Comment la France fût doublée par la Russie au Mali ?

Anouar CHENNOUFI

Africa-Press – Mali. Tout le monde sait que la France, qui a envoyé des milliers de soldats au Mali depuis 2013, avait décidé au mois de février dernier qu’elle se retirait du Mali, dans un contexte de controverse sur son rôle dans la lutte contre les groupes terroristes dans la région du Sahel africain, particulièrement au nord du Mali.

Dans ce contexte, la France et ses partenaires européens au Mali s’inquiètent de plus en plus de la présence de mercenaires du groupe paramilitaire privé russe, Wagner, dans certains pays africains, alors que le gouvernement russe a toujours nié tout lien avec ce groupe.

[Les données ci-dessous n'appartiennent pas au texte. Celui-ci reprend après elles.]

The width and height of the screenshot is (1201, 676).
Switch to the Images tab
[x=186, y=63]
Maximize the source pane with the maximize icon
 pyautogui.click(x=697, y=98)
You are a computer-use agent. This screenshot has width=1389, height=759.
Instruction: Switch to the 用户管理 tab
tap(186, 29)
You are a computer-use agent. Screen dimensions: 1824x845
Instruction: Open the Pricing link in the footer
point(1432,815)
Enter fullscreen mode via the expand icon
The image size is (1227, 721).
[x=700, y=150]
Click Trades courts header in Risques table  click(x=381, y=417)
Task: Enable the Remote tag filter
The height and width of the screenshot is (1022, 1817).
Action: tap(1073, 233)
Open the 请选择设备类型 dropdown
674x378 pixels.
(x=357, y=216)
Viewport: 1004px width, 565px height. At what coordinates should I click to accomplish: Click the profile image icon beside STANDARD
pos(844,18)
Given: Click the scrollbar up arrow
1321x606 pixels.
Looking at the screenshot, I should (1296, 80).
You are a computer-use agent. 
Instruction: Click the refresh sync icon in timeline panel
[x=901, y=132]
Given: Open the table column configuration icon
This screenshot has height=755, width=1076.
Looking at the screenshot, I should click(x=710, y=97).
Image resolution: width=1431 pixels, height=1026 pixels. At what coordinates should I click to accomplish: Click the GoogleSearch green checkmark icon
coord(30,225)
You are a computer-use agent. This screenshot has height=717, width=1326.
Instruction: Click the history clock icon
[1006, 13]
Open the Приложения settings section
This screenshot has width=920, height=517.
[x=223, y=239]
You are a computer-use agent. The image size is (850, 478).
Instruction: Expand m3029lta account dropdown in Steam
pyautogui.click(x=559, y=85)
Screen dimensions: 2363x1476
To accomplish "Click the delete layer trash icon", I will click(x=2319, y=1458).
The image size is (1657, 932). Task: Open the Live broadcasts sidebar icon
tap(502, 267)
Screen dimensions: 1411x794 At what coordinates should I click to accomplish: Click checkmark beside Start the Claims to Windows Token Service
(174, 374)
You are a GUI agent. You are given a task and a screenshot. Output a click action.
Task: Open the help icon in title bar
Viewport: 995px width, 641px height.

C’est ainsi que nous avons vécu l’aggravation de la détérioration des relations entre la junte militaire malienne, dirigée par le président de la transition, le colonel Assimi Goïta, et l’Etat français, à tel point que la junte a « craché le mot », le mardi 3 mai 2022, en décidant de mettre fin à tous les accords de défense les liant à la France, dans ce qu’elle dit être une réponse aux « violations et dépassements » français au Mali, et ce, dans un mouvement qui a mis fin à des décennies d’influence de Paris au sein de son ancienne colonie.

La décision malienne a été considérée comme une « balle de grâce » pour la présence française au Mali, qui, depuis le coup d’État de mai 2021, dégringolait vers la perte totale de son influence au sein de ce pays du Sahel africain.

En revanche, Paris a perdu de ce fait ces terres au profit de Moscou, qui a joué un rôle majeur dans ce dénouement, et intensifie encore ses mouvements sur le terrain via le « groupe Wagner », ou politiquement au sein du Conseil de sécurité, afin d’asseoir sa présence en tant qu’alternative.

Une décision à laquelle le ministère français des Affaires étrangères a répondu, par l’intermédiaire de son porte-parole, que « la France considère cette décision comme injustifiée », démentant toute accusation de « violations » par les autorités maliennes, tout en soulignant que la France poursuivra son retrait militaire « de manière ordonnée » comme prévu d’ici août prochain.

De Barkhane au retrait des troupes françaises

Dans un rappel rétroactif, on note qu’en août 2014 les forces françaises et leurs alliés dans la région du Sahel avaient lancé l’opération « Barkhane » au Mali, sur la base d’un certain nombre d’objectifs de combat qui incluaient l’élimination des groupes armés qui y sont déployés et la restauration de la sécurité dans ce pays africain déchiré par les combats et les conflits armés. Mais, depuis lors, l’opération Barkhane n’a atteint aucun de ses objectifs, selon les maliens.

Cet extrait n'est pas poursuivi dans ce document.